Electrical synapses contribute to the generation of synchronous activity in neuronal networks. Several types of cortical GABAergic neurons acting via postsynaptic GABA(A) receptors also form electrical synapses with interneurons of the same class, suggesting that synchronization through gap junctions could be limited to homogenous interneuron populations. Neurogliaform cells elicit combined GABA(A) and GABA(B) receptor-mediated postsynaptic responses in cortical pyramidal cells, but it is not clear whether neurogliaform cells are involved in networks linked by electrical coupling. We recorded from pairs, triplets, and quadruplets of cortical neurons in layers 2 and 3 of rat somatosensory cortex (postnatal day 20-35). Neurogliaform cells eliciting slow IPSPs on pyramidal cells also triggered divergent electrical coupling potentials on interneurons. Neurogliaform cells were electrically coupled to other neurogliaform cells, basket cells, regular-spiking nonpyramidal cells, to an axoaxonic cell, and to various unclassified interneurons showing diverse firing patterns and morphology. Electrical interactions were mediated by one or two electron microscopically verified gap junctions linking the somatodendritic domain of the coupled cells. Our results suggest that neurogliaform cells have a unique position in the cortical circuit.
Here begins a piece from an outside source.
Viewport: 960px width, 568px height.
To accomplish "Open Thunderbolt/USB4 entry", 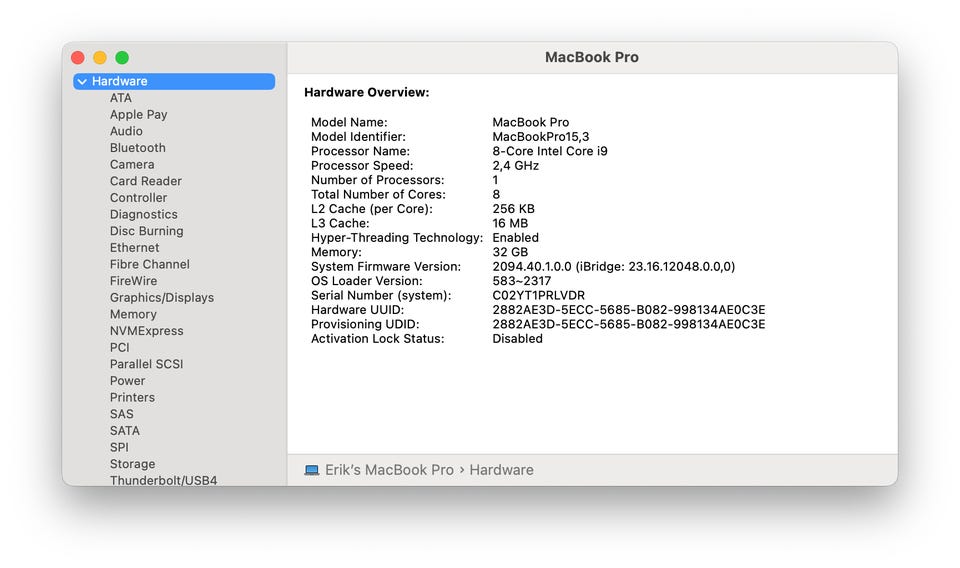I will [163, 480].
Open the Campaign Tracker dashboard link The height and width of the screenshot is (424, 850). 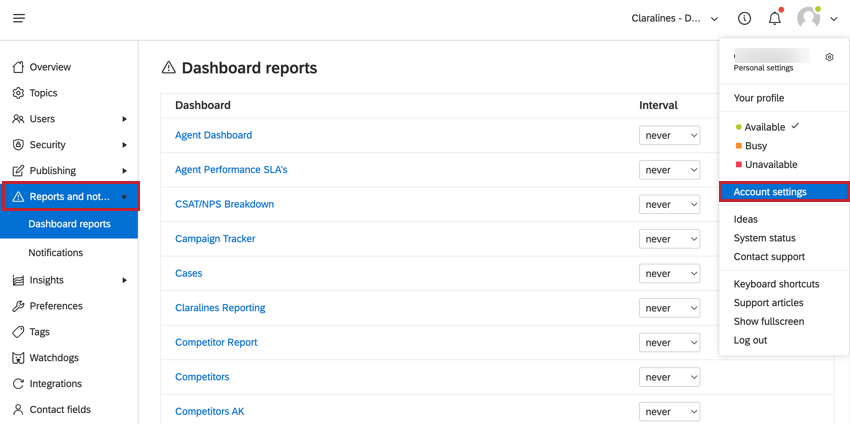215,239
Apart from eliciting combined GABA(A) and GABA(B) receptor-mediated inhibition on pyramidal cells, neurogliaform cells establish electrical synapses and link multiple networks formed by gap junctions restricted to a particular class of interneuron. Widespread electrical connections might enable neurogliaform cells to monitor the activity of different interneurons acting on GABA(A) receptors at various regions of target cells.